Because I often operated out of deep fear, I opened the door to more. I was afraid I would be overrun by rebellion—in fact, I frequently had nightmares about this. I was afraid of failing. I feared what others thought and often felt misjudged. I was afraid of having to pay for my kids’ consequences the rest of my life. And I was afraid something awful would happen and I’d carry guilt the rest of my life.

When I attended a course that had me identify my greatest fear, it came down to fear of engulfment. And you know what I discovered? The root of that fear, of all things, was asthma as a child. Can you believe that?
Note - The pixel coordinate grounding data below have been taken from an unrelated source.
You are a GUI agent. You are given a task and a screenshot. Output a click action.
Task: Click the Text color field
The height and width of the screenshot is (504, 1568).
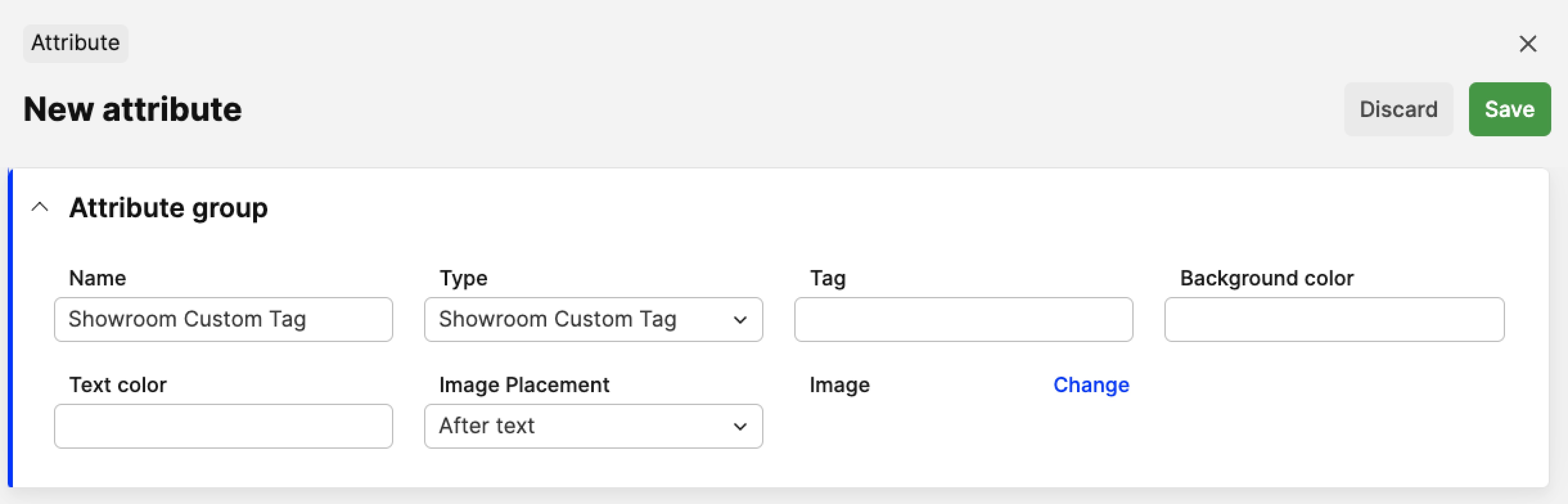[x=223, y=426]
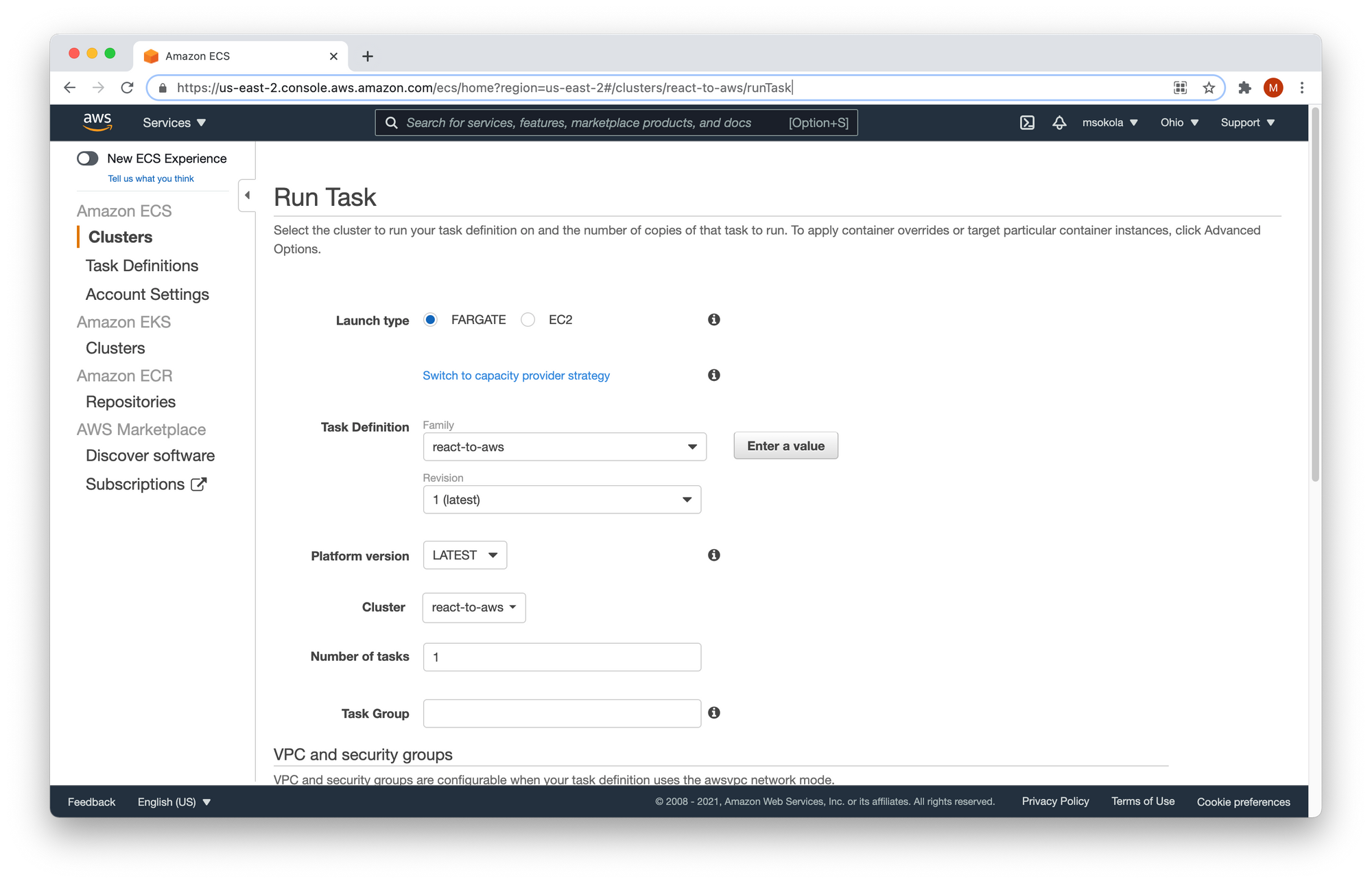Viewport: 1372px width, 884px height.
Task: Click the notifications bell icon
Action: point(1058,122)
The real cause of my fear actually had nothing to do with my kids at all!

In fact when we take an honest look, all fear is rooted in some past pain. Otherwise, how would we know to be afraid? And if we’re brave enough to get really, really honest, we’ll discover the one we hold responsible for that pain is … God!
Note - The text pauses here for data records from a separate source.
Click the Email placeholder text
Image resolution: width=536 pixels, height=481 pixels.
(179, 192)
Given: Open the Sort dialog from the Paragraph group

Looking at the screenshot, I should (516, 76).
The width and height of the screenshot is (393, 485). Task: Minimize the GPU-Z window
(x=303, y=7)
Ouch! Yes, we don’t trust God with our pain and then we try to control things so that we never experience that kind of pain ever again. When the slightest hint of a similar pain whispers to our subconsciousness, fear rises up like Godzilla out of the sea of unreasonableness.


So, then, how do we send this fear monster packing?

  • First, we need to forgive God. No, He didn’t sin, but some sneaky enemy of our soul has convinced our sub-conscience that He did. So, try it. Tell God you forgive Him for the pain in your life and ask His help to restore your trust in Him.
  • The second suggestion is to consider professional help. Never minimize past pain that continues to hold you captive. Many of us have experienced trauma that requires professional guidance in order to break free of fear’s stranglehold.
  • The third remedy is found in 1 John 4:18, Perfect love cast out fear. Ask God to lead you on a discovery of His perfect love for you. You see, when we are immersed in God’s perfect loving embrace, there is no room—at all—for fear.

With that in mind, fear then can become our friend. Fear is the red flag, reminding us we have wandered outside the safety of God’s perfect loving embrace. Fear is waving it’s arm, shouting, “You’re headed toward Godzilla’s quagmire! Turn around! Run back to the safety of the Father’s infinite love!”

*An important note, some of my friends’ kids posed serious threats to family members and pets. This is nothing I take lightly. My friends weren’t ranting paranoids. I had many SAFE moms visit my home and look surprised when they saw our kitchen knives displayed on the wall, because they had to keep theirs locked away. Some had to have safety plans in place. One friend is now hiding from her estranged child in a government-approved safe house.